Directions for this task:
Copy the complete listing that follows, letter for letter.

┏━━

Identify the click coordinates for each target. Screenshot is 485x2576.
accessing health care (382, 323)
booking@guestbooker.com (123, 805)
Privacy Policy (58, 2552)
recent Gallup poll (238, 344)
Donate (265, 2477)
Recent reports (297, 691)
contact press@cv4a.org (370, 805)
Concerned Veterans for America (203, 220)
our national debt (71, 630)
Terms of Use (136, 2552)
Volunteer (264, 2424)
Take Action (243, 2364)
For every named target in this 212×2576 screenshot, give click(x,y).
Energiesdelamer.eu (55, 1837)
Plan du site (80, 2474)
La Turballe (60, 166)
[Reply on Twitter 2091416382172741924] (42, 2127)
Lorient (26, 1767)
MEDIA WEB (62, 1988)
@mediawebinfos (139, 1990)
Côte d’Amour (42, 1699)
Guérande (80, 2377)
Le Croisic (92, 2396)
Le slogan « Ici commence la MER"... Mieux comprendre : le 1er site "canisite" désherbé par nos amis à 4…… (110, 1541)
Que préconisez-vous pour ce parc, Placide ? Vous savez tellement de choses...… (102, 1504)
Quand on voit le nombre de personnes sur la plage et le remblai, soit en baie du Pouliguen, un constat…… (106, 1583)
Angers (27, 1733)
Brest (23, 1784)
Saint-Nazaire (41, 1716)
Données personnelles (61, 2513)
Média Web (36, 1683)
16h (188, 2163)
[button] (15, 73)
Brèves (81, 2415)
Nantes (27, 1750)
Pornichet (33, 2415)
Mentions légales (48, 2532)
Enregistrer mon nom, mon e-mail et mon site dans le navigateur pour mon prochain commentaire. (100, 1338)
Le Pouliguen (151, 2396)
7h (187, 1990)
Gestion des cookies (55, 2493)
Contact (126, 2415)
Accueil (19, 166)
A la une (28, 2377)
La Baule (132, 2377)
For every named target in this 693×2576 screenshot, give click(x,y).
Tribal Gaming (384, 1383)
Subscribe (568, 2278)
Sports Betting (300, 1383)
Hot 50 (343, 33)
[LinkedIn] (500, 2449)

┗━━

Answer space:
Identify the click coordinates for each target. Screenshot is 485x2576.
accessing health care (382, 323)
booking@guestbooker.com (123, 805)
Privacy Policy (58, 2552)
recent Gallup poll (238, 344)
Donate (265, 2477)
Recent reports (297, 691)
contact press@cv4a.org (370, 805)
Concerned Veterans for America (203, 220)
our national debt (71, 630)
Terms of Use (136, 2552)
Volunteer (264, 2424)
Take Action (243, 2364)
For every named target in this 212×2576 screenshot, give click(x,y).
Energiesdelamer.eu (55, 1837)
Plan du site (80, 2474)
La Turballe (60, 166)
[Reply on Twitter 2091416382172741924] (42, 2127)
Lorient (26, 1767)
MEDIA WEB (62, 1988)
@mediawebinfos (139, 1990)
Côte d’Amour (42, 1699)
Guérande (80, 2377)
Le Croisic (92, 2396)
Le slogan « Ici commence la MER"... Mieux comprendre : le 1er site "canisite" désherbé par nos amis à 4…… (110, 1541)
Que préconisez-vous pour ce parc, Placide ? Vous savez tellement de choses...… (102, 1504)
Quand on voit le nombre de personnes sur la plage et le remblai, soit en baie du Pouliguen, un constat…… (106, 1583)
Angers (27, 1733)
Brest (23, 1784)
Saint-Nazaire (41, 1716)
Données personnelles (61, 2513)
Média Web (36, 1683)
16h (188, 2163)
[button] (15, 73)
Brèves (81, 2415)
Nantes (27, 1750)
Pornichet (33, 2415)
Mentions légales (48, 2532)
Enregistrer mon nom, mon e-mail et mon site dans le navigateur pour mon prochain commentaire. (100, 1338)
Le Pouliguen (151, 2396)
7h (187, 1990)
Gestion des cookies (55, 2493)
Contact (126, 2415)
Accueil (19, 166)
A la une (28, 2377)
La Baule (132, 2377)
For every named target in this 693×2576 screenshot, give click(x,y).
Tribal Gaming (384, 1383)
Subscribe (568, 2278)
Sports Betting (300, 1383)
Hot 50 (343, 33)
[LinkedIn] (500, 2449)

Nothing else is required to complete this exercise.